▸ **ARTICLE**
──────────

Merwyn Carrillos
Published on

Enhancing ML Classifications with Human-In-The-Loop Feedback Using Slack and AWS

Introduction

In machine learning, classification is a method by which input data is categorized into distinct classes by trained classification algorithms.

Like many other machine learning models, classification involves two major phases:

  1. Model Training: This phase encompasses the process of creating training datasets and training a model.
  2. Model Inference: This phase involves hosting the trained model to make it available for classifying new data.

In this context, Human-In-The-Loop (HITL) is a strategy for improving model accuracy by involving humans in the labeling of data when building a model.

Not all outputs of a model's inference will be correct. By involving humans to correct model inferences, we essentially provide the model with high-quality, highly accurate data to train on.

Incremental training enhanced with HITL processes improves classification algorithms by continuously refining the model's accuracy and performance based on real-world feedback and corrections. This feedback can be used to refine the model and improve its accuracy over time.

──────────

▸ **RECORDS**
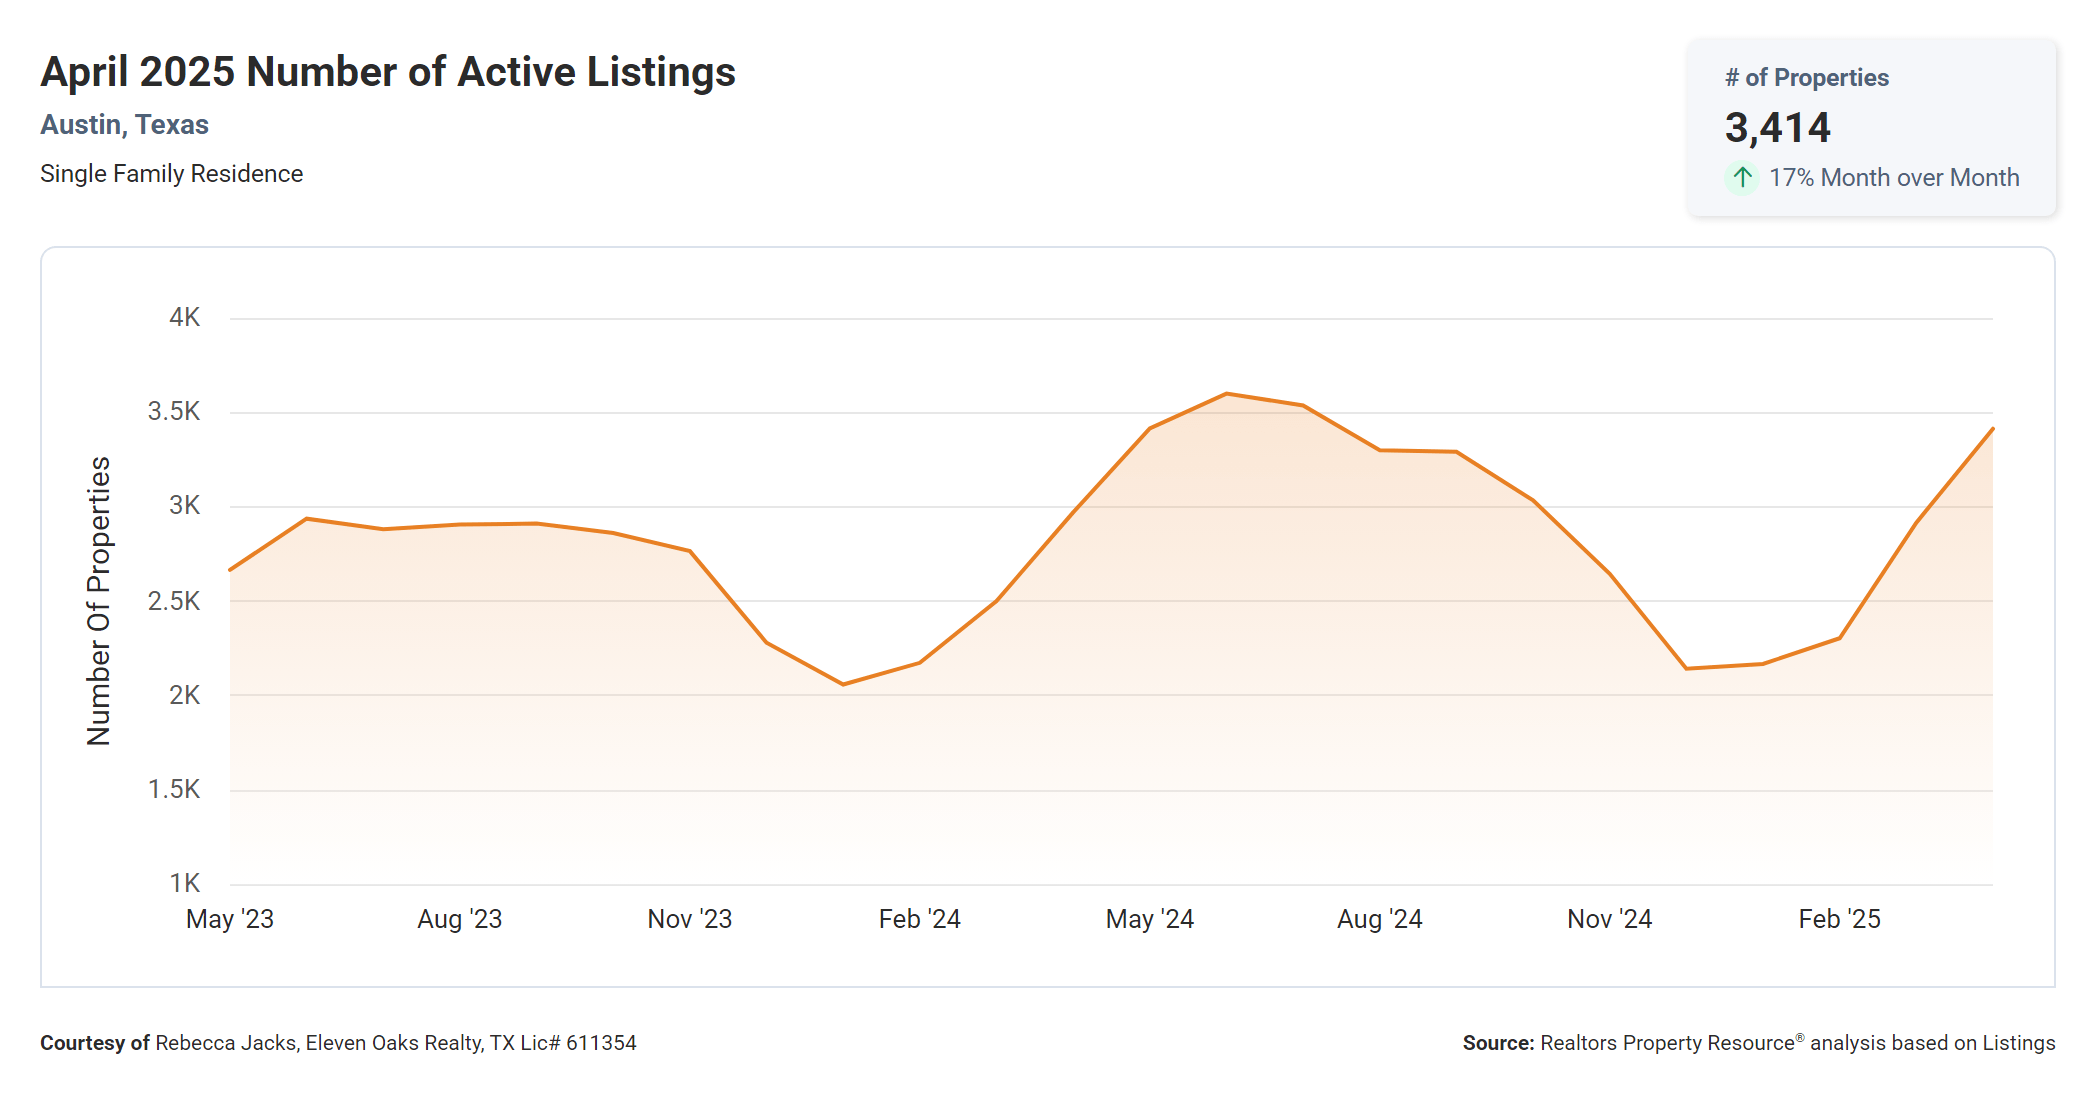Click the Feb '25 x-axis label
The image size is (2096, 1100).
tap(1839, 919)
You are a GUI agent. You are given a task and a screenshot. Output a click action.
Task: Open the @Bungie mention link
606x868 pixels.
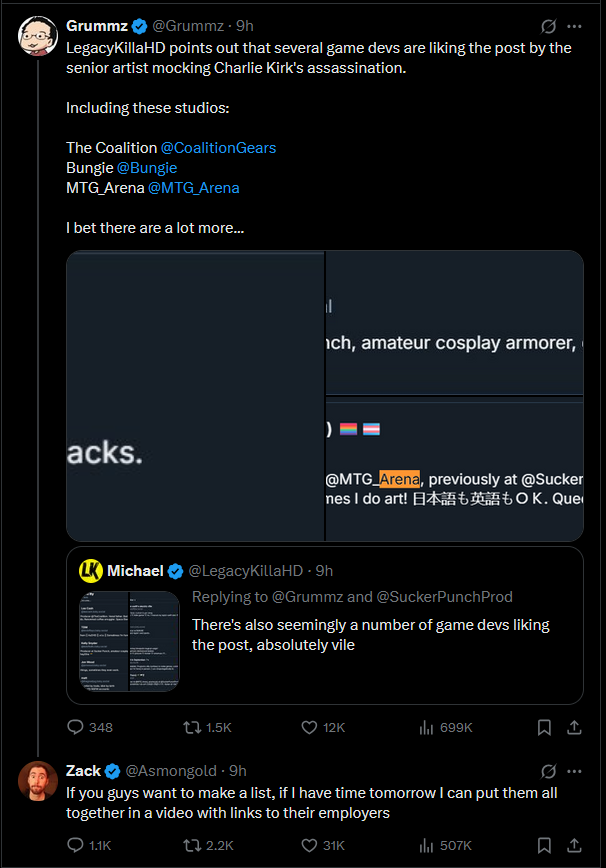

──────────

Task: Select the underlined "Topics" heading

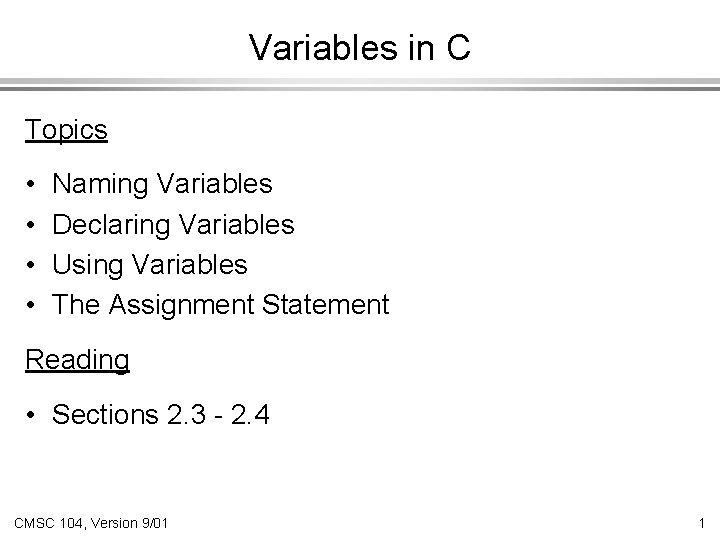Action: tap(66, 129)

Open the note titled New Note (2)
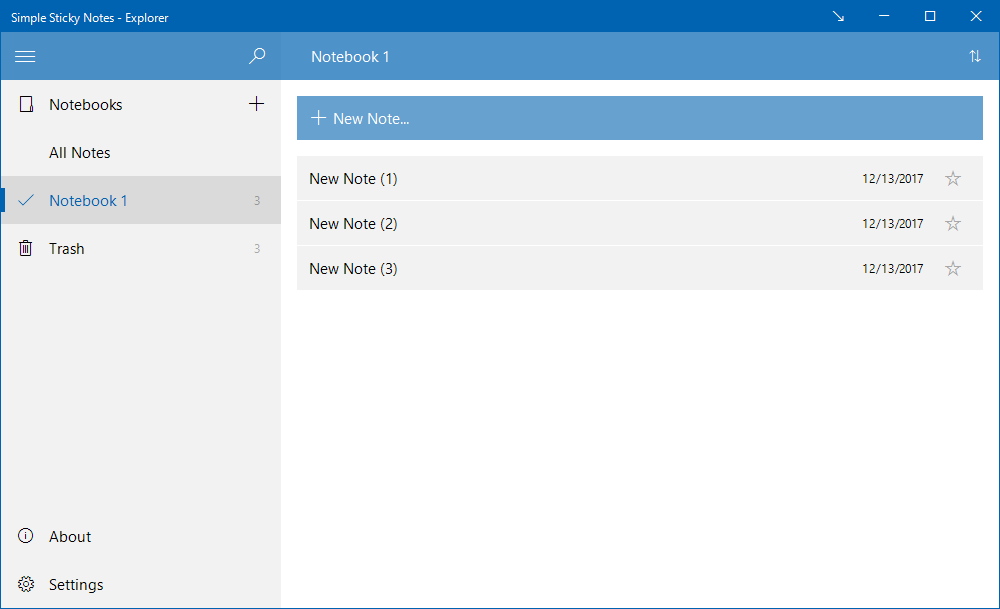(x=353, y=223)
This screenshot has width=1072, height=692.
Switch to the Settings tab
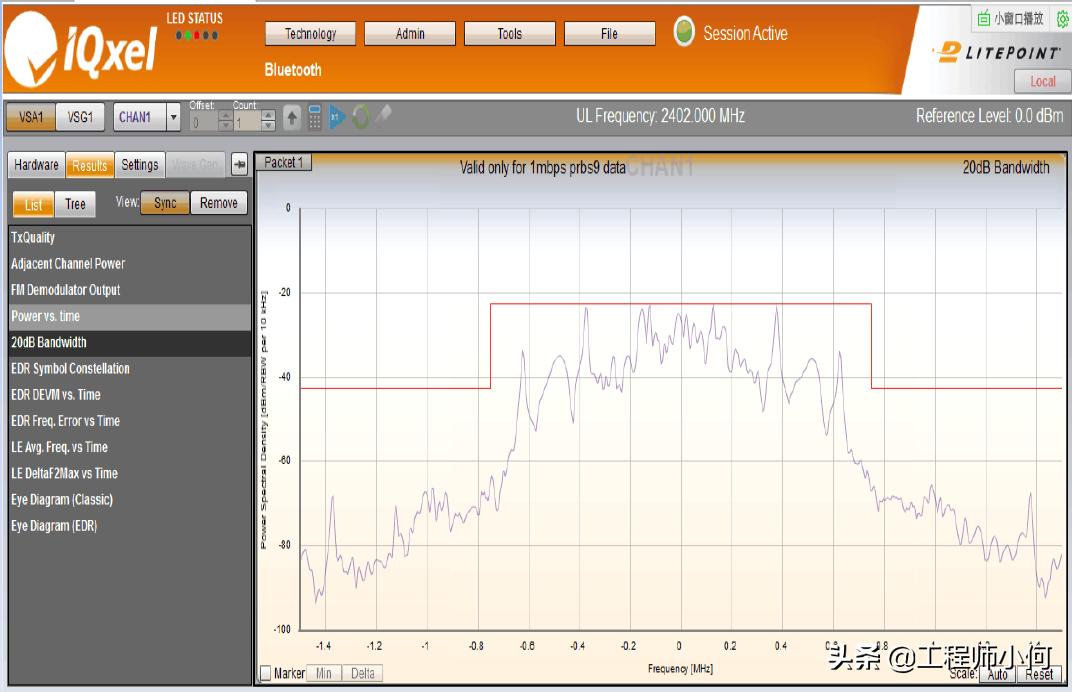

──────────

▸ **GOAL**
Continue the article on human-in-the-loop feedback for ML classification with Slack and AWS, picking up after its last sentence.

▸ **RESPONSE TO THE TASK**
High level workflow

In this article, I will explore how to enhance ML classifications with human-in-the-loop feedback using Slack and AWS.


Table of Contents

Theory

This article follows an effort on the classification of timeseries data. The data itself are a composition of sensor values, where the sensors are infrastructure and application metrics, logs, and traces.

While the data collected is enough to train a classification model using run-of-the-mill unsupervised learning algorithms, data labeling provides a much higher level of confidence of a model's classification.

By definition, Subject Matter Experts (SMEs) are able to provide an accurate assessment of a model's output respective to their area of expertise. Should a predicted classification not be true to reality, a SME can take action to label the data as erroneous.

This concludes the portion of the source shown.